Ou seja, no retorcido raciocínio de Žižek, a presidência de Hillary Clinton representaria a continuação da decadência da democracia americana e o aumento da sua subserviência ao Grande Capital, enquanto a presidência de Trump teria o efeito de causar um sobressalto cívico e institucional e obrigaria Republicanos e Democratas a fazerem um exame de consciência, a renovarem-se radicalmente e a reinventarem a democracia americana.
Žižek é elogiado por “pensar fora da caixa”, mas, com Žižek, a ênfase está mais em “fora da caixa” do que em “pensar”, pois é propenso a produzir análises esdrúxulas, previsões bombásticas e conclusões estólidas e exprime-se com uma veemência exasperada que faz lembrar o Pato Donald num dos seus acessos de fúria, o que não impede que seja muito prezado pela extrema-esquerda europeia e americana. Este apreço leva a que Žižek seja constantemente solicitado para dar entrevistas e falar em conferências, debates e podcasts, onde vai desfiando um rosário de tolices e incongruências que passam por sabedoria oracular junto da intelectualidade “progressista”. Veja-se, por exemplo, a tese, expendida em 2023, no podcast Within Reason, de Alex O’Connor, de que Donald Trump, embora se apresente como “cristão neoconservador” e inimigo da “permissividade secular pós-moderna”, é, na verdade, um “pós-modernista”. Os argumentos aduzidos por Žižek são tão risíveis como os que Yuval Noah Harari – outro especialista em “pensar fora da caixa” com aura de guru e milhões de seguidores – aduz para classificar Trump como “marxista” (ver capítulo “Trump e Bolsonaro são marxistas?” em Nexus: As redes de informação, a humanidade e as (revira)voltas de Yuval Noah Harari). Um dos enigmas do nosso tempo é que tanta gente culta beba avidamente as divagações de um filósofo que é manifestamente incapaz de controlar os movimentos da sua língua, quanto mais o funcionamento dos seus neurónios.
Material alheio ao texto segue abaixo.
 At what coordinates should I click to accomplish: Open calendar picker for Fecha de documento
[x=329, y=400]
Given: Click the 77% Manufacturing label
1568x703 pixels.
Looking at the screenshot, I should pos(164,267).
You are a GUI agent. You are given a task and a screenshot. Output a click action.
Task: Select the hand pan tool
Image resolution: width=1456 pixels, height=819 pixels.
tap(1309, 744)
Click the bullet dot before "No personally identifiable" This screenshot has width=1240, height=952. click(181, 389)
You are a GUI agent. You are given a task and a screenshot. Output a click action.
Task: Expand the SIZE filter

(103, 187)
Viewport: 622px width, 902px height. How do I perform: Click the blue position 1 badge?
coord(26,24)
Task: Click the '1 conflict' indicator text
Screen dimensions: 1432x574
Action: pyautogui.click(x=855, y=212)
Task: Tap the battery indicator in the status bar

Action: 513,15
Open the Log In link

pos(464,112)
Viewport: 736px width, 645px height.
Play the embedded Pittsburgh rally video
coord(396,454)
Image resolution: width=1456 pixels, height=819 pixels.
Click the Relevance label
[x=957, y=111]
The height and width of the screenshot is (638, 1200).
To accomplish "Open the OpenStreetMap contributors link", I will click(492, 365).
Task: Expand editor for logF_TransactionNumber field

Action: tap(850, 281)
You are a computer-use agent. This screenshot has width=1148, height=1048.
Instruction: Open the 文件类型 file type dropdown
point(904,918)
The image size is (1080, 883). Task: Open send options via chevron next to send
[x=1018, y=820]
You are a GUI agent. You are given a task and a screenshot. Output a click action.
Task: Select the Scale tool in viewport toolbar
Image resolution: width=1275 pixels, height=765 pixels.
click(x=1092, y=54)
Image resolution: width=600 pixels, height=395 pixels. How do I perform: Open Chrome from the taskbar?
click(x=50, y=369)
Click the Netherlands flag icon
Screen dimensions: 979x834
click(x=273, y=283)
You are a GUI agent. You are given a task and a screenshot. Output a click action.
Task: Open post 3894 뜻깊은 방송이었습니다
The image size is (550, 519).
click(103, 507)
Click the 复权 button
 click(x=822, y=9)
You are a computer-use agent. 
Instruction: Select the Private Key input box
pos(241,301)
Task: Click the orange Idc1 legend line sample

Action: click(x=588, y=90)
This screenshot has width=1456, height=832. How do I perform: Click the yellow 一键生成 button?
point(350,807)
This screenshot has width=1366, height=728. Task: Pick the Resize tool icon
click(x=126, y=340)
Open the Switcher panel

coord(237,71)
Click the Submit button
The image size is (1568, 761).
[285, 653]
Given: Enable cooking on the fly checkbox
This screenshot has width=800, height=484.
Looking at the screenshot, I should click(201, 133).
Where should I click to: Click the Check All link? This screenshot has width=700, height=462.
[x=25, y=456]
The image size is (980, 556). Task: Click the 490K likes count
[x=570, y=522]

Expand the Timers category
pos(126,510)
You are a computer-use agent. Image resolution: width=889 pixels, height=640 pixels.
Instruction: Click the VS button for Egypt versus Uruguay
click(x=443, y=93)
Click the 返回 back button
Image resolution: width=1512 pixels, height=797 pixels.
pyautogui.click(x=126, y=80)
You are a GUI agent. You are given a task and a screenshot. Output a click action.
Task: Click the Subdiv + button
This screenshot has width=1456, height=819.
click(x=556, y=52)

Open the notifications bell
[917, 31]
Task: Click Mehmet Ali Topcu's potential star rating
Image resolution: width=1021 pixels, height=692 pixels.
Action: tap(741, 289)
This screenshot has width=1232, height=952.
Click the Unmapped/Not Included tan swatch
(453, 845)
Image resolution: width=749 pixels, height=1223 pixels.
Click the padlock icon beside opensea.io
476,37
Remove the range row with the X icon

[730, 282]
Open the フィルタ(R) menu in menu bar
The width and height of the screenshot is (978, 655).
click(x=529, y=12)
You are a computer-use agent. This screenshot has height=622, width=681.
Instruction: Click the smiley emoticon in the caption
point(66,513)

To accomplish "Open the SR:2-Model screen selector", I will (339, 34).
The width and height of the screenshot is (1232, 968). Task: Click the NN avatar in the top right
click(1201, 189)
[Slavoj Žižek sobre Trump, no podcast Within Reason, de Alex O’Connor, 2023:]
Sem surpresa, Žižek falhou redondamente na previsão de que quatro anos de Trump causariam mudanças profundas e benéficas na política americana – na verdade, o efeito desses quatro anos e dos quase quatro anos de campanha eleitoral que se seguiram foi intensificar a polarização já existente e tornar o diálogo entre Republicanos e Democratas quase impossível. Nem outra coisa seria de esperar de Trump, que nas palavras de James Mattis, ex-secretário da Defesa de Trump, foi “o primeiro presidente no meu tempo de vida que não tenta unir o povo americano – e nem sequer finge que se esforça por isso”.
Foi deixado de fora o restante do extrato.